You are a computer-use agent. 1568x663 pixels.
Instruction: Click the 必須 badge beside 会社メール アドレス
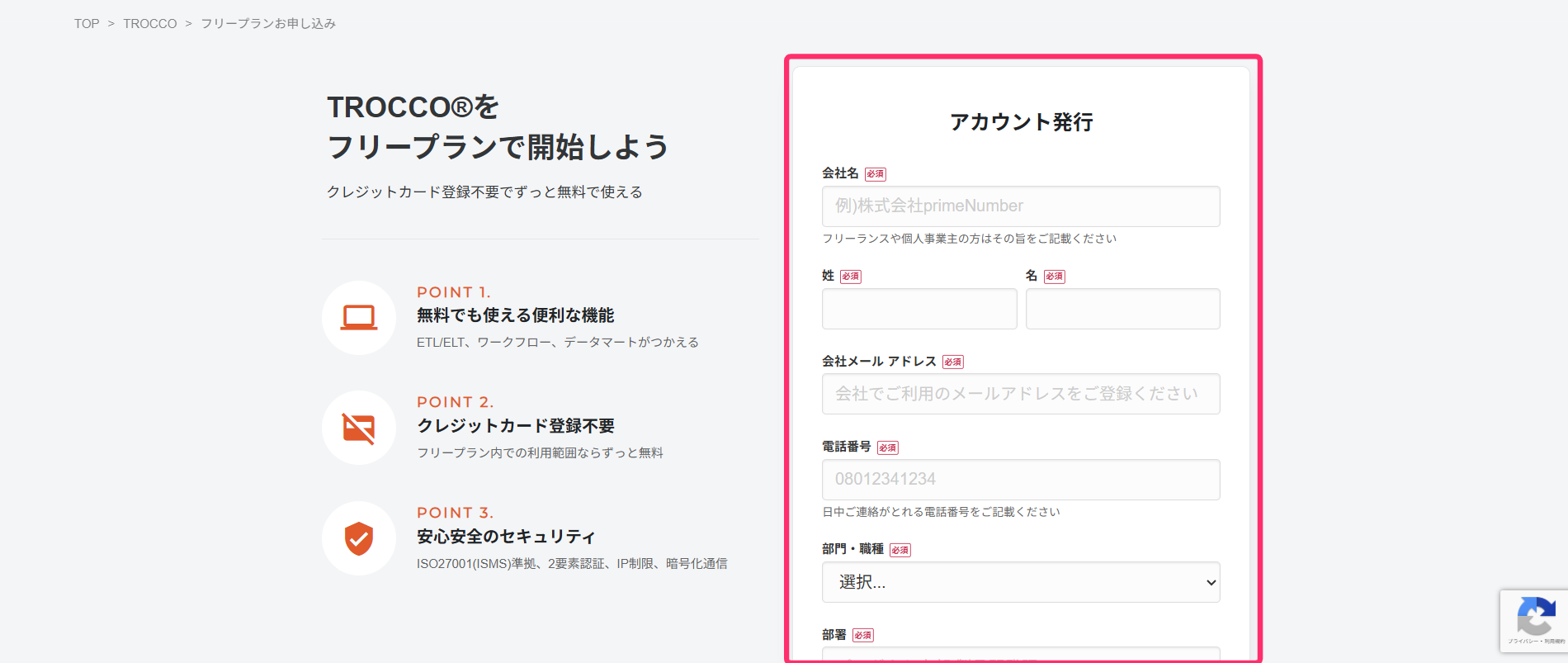952,362
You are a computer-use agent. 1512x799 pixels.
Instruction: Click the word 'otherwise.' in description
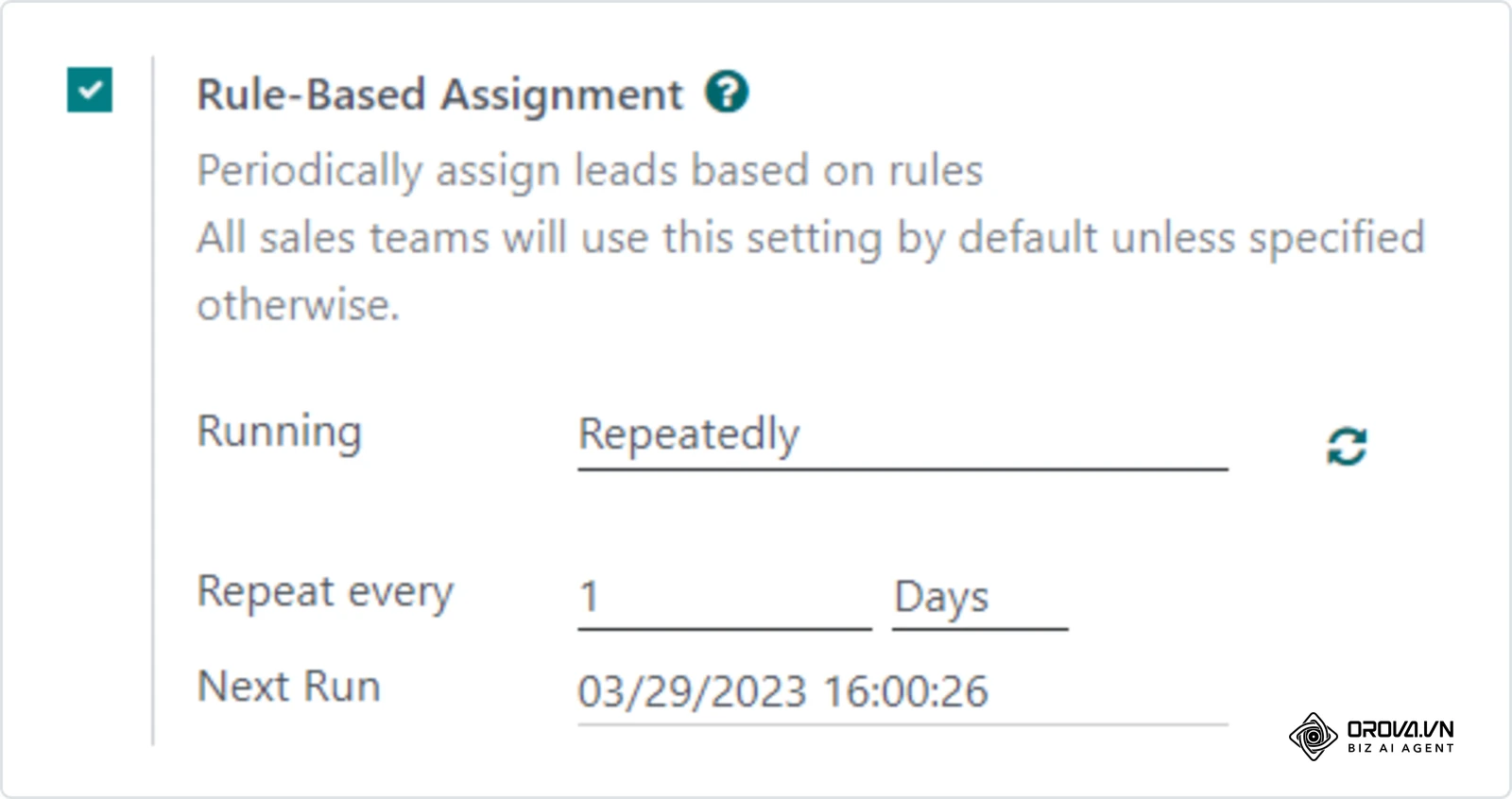point(298,305)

****************

What is asked:
Put all of the entries above into a two-column CSV with the headers instruction and location, one row per entry, holding its text and its answer. Place each value in its own quoted field with line breaks turned into spaces, and leave out the pictures.

Correct response:
instruction,location
"You are a computer-use agent. 1568x663 pixels. Instruction: Click the 必須 badge beside 会社メール アドレス","952,362"
"You are a computer-use agent. 1512x799 pixels. Instruction: Click the word 'otherwise.' in description","point(298,305)"